In response to this the Commission
produced its "Building a Framework for Action" Communication
in October 1998 (Com(1998)625) which concentrated on the following
main aspects:
- deep and liquid European capital
markets which serve both issuers and investors better
- removal of remaining barriers to
cross-border provision of retail financial services to produce
greater consumer choice whilst maintaining consumer confidence
and a high level of consumer protection.
It also highlighted the need for:
- a "clearer, more modern regulatory
apparatus" and called on Council and Parliament to deliver
"a more streamlined, flexible and faster legislative approach."
- Supervisory co-operation
- Integrated EU infrastructure.
With a view to ensuring that momentum
was not lost the Financial Services Policy Group made up of the
personal representatives of Finance Ministers and chaired by the
Commission was incepted.
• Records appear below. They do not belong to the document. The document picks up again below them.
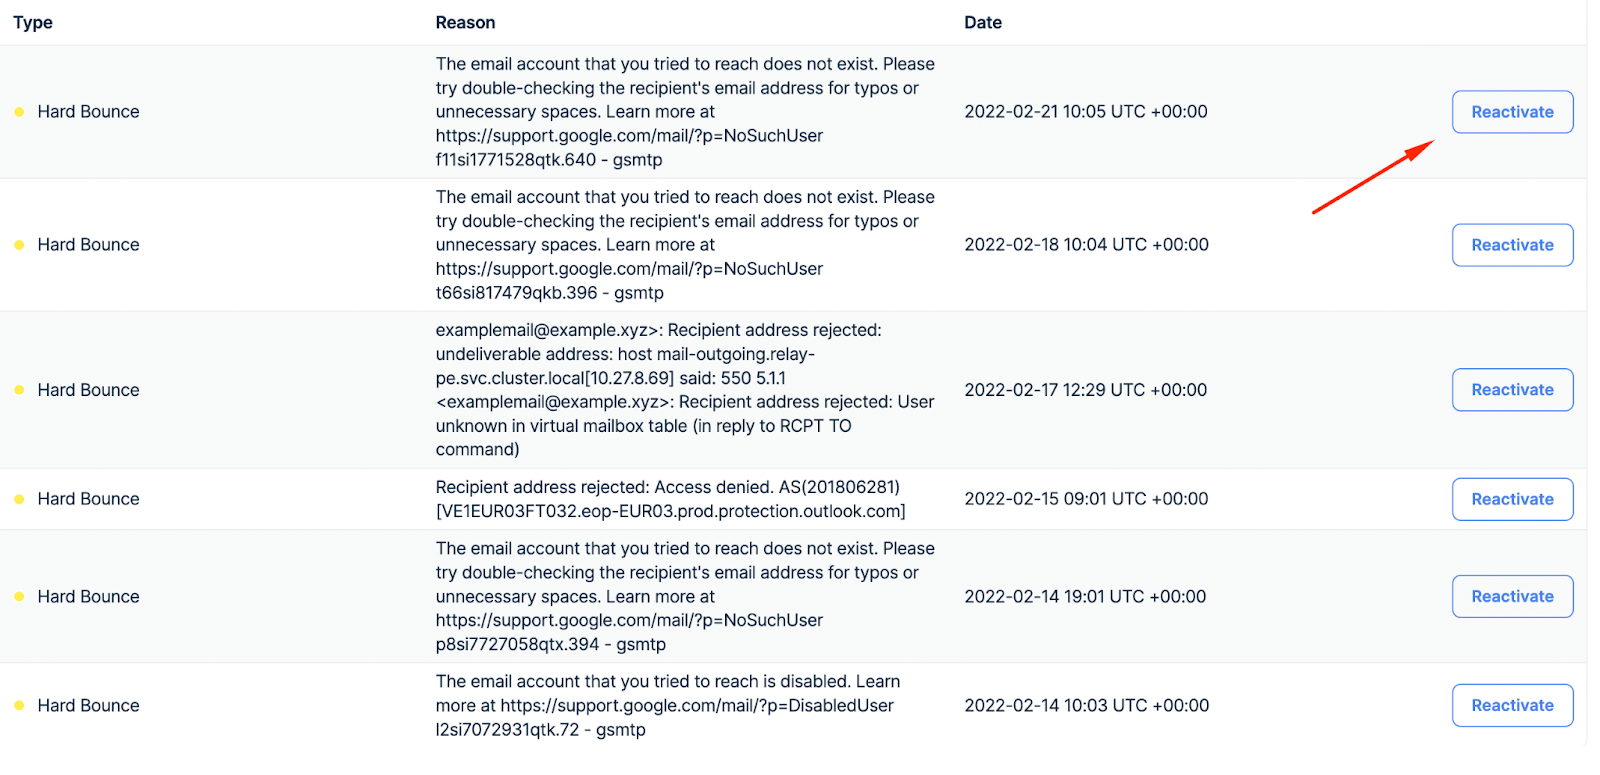Reactivate the 2022-02-18 10:04 bounce entry
Image resolution: width=1600 pixels, height=775 pixels.
click(x=1512, y=245)
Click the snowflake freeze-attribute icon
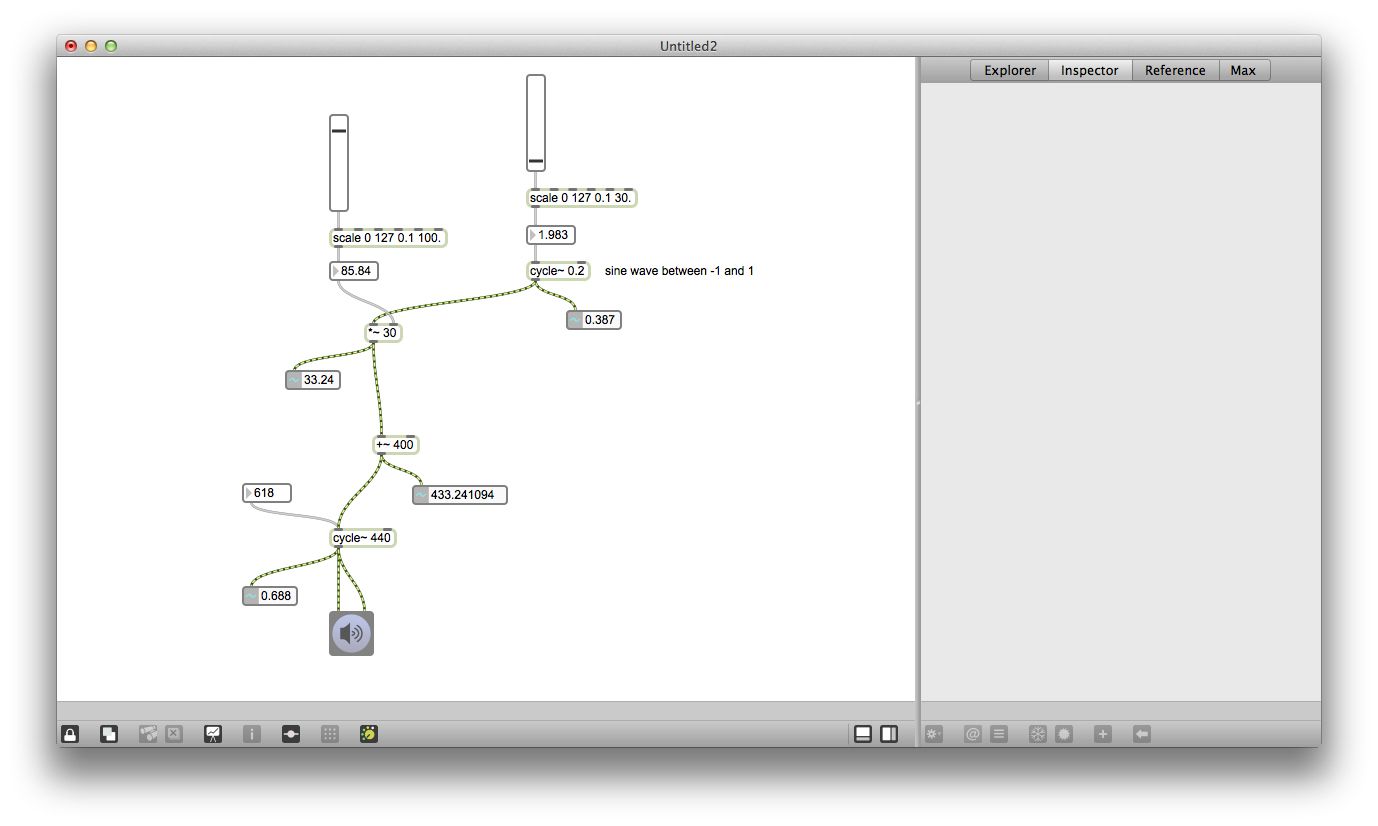Image resolution: width=1378 pixels, height=826 pixels. [1037, 733]
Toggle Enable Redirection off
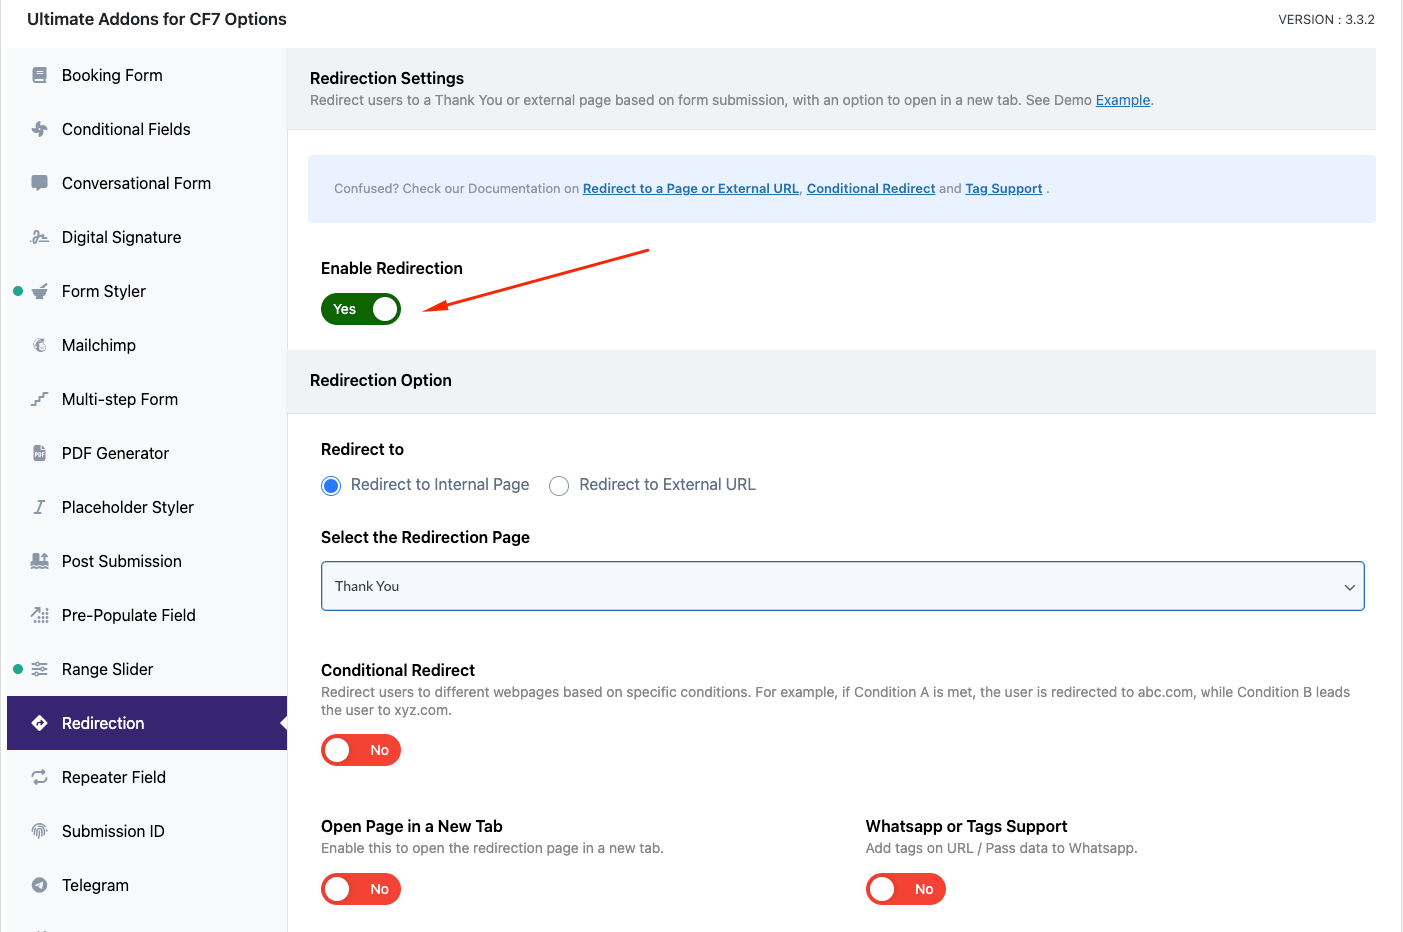 coord(361,309)
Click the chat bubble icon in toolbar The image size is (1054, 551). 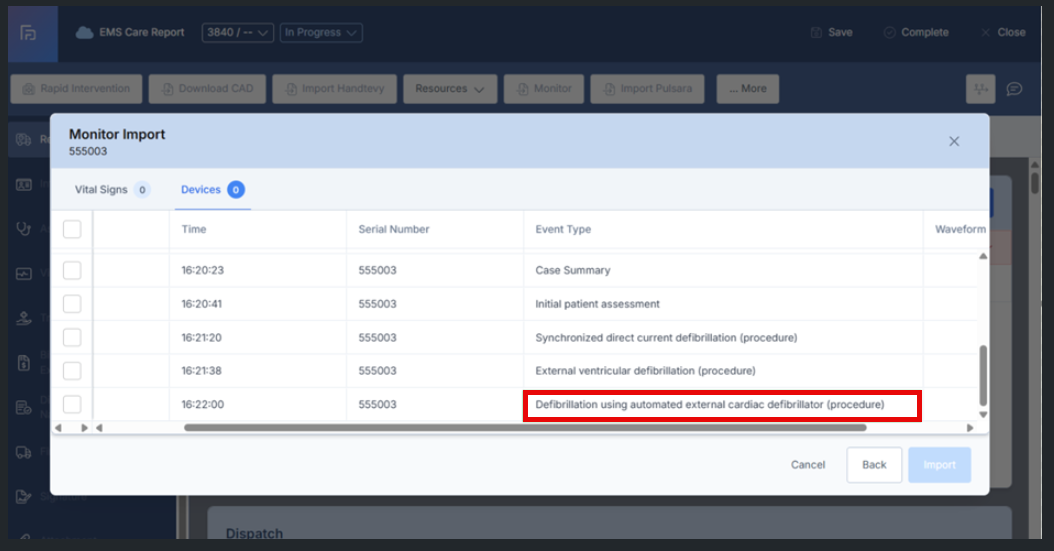[x=1014, y=89]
Up until February this year the FSPG has
met nine times to review and promote progress.
The Vienna Council in December 1998
considered that a concrete and urgent work plan should be created.
Following three meetings of the FSPG aimed at selecting priorities
for action, the Commission produced its Financial Services Action
Plan (FSAP) Communication on 11th May, 1999 [Com(1999)232] based
extensively on that work. This encompassed a mixture of proposed
new legislation, amending legislation, Commission Communications
and Recommendations all within an 'Optimal Timeframe' for completion
by 2005.
Objectives and Priorities
The aim of the FSAP Communication was
to confirm general objectives, assign priorities and timelines and
identify mechanisms which might help with progress.
It also highlighted areas where 'protracted
political deadlock' had delayed progress [winding up, take-over
bids, European Company Statute, UCITS, Distance Marketing of Financial
Services].
In terms of objectives three main and
one subsidiary areas were identified. Wholesale markets where the
prize is cheaper, more flexible financing arrangements for corporates
where the 'present mass of barriers needs to be stripped away'.
Retail markets 'rather than attempting harmonisation of products,
mutual recognition ... should be pursued' with 'progressive harmonisation
of marketing and information rules'. Supervisory structures 'market
integration has pushed the issue of reinforced EU collaboration
to the forefront' and the highest standards of prudential regulation
need to be maintained. General conditions for an efficient EU financial
market such as Corporate Governance and Taxation.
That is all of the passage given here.